─── TASK DATA

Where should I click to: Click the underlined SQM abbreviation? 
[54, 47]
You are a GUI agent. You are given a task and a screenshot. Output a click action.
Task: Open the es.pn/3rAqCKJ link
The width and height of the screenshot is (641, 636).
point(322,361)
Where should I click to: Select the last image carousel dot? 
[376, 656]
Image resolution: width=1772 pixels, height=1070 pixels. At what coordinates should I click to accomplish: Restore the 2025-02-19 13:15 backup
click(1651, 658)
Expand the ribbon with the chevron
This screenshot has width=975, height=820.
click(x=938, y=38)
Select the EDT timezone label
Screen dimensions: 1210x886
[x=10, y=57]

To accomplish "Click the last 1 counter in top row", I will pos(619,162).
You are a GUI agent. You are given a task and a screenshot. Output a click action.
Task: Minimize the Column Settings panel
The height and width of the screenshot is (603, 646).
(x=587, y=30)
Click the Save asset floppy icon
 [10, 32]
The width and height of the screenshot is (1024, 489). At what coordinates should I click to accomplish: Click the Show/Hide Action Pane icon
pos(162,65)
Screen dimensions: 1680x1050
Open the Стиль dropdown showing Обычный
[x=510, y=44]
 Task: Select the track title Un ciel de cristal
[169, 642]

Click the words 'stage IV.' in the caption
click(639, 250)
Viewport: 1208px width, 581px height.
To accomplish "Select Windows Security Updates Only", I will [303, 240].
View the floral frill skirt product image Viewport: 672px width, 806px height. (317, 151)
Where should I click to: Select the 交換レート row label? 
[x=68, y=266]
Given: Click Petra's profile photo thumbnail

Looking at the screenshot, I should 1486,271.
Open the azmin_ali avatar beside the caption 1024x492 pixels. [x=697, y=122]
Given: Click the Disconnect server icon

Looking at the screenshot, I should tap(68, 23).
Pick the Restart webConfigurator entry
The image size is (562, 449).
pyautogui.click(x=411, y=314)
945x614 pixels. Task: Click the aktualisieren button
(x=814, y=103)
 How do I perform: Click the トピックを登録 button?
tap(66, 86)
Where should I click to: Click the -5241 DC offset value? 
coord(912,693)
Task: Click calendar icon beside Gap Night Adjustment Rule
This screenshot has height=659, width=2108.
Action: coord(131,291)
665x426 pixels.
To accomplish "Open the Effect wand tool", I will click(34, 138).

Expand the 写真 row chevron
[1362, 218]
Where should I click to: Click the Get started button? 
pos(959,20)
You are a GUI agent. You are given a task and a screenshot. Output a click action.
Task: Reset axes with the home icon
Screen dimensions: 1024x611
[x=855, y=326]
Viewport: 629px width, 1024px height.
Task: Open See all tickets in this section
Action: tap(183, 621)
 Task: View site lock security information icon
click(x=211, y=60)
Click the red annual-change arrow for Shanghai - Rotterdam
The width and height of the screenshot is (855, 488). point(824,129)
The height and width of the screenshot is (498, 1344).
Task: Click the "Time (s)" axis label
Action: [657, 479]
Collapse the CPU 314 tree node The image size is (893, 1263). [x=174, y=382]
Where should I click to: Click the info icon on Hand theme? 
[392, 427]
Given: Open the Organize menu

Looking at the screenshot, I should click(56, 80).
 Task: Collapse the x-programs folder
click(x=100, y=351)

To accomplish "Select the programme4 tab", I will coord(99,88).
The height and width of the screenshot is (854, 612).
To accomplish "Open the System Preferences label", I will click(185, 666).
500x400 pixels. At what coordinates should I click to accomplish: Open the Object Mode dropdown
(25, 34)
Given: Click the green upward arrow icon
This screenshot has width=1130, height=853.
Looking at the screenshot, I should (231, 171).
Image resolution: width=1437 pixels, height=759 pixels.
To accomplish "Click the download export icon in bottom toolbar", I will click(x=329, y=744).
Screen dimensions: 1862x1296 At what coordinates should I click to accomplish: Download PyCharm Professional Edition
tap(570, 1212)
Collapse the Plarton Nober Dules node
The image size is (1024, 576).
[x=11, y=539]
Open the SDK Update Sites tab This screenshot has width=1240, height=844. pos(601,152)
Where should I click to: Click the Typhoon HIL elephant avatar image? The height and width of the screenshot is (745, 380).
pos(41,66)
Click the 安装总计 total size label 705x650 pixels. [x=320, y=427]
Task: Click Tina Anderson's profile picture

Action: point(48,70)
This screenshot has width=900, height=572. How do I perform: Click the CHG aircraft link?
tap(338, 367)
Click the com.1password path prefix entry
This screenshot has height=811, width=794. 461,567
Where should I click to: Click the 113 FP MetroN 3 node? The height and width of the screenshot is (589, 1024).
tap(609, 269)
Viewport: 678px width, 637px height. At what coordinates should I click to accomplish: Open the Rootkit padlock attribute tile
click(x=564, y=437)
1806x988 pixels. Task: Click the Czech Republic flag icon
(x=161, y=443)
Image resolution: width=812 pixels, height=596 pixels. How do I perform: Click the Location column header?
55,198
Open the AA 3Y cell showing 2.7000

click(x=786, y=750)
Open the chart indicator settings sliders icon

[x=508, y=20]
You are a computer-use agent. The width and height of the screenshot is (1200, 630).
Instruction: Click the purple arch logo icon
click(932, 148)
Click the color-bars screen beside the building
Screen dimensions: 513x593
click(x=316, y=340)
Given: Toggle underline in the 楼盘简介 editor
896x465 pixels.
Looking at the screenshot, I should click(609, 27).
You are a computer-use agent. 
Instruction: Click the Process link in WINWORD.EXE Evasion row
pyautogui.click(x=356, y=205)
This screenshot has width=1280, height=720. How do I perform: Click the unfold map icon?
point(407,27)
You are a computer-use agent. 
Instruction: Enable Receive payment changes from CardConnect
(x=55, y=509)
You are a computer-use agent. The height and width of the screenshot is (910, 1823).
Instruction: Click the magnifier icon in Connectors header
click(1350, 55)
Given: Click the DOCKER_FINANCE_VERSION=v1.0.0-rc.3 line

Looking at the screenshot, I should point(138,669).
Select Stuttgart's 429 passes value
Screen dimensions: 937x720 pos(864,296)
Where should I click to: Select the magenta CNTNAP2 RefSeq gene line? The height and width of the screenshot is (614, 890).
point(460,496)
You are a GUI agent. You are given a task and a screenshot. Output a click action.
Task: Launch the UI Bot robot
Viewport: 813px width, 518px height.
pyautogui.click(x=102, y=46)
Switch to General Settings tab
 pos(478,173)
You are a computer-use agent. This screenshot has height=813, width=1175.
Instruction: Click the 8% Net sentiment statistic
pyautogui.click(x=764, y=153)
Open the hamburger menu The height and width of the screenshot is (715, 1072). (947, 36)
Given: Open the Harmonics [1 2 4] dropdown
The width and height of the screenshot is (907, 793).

──────

* **WHAT YOU HAVE TO DO**:
With "beside" as the string to match, show every line of the entries above that has it.

* **EXERCISE RESULT**:
Open the azmin_ali avatar beside the caption 1024x492 pixels. [x=697, y=122]
Task: Click calendar icon beside Gap Night Adjustment Rule
Click the color-bars screen beside the building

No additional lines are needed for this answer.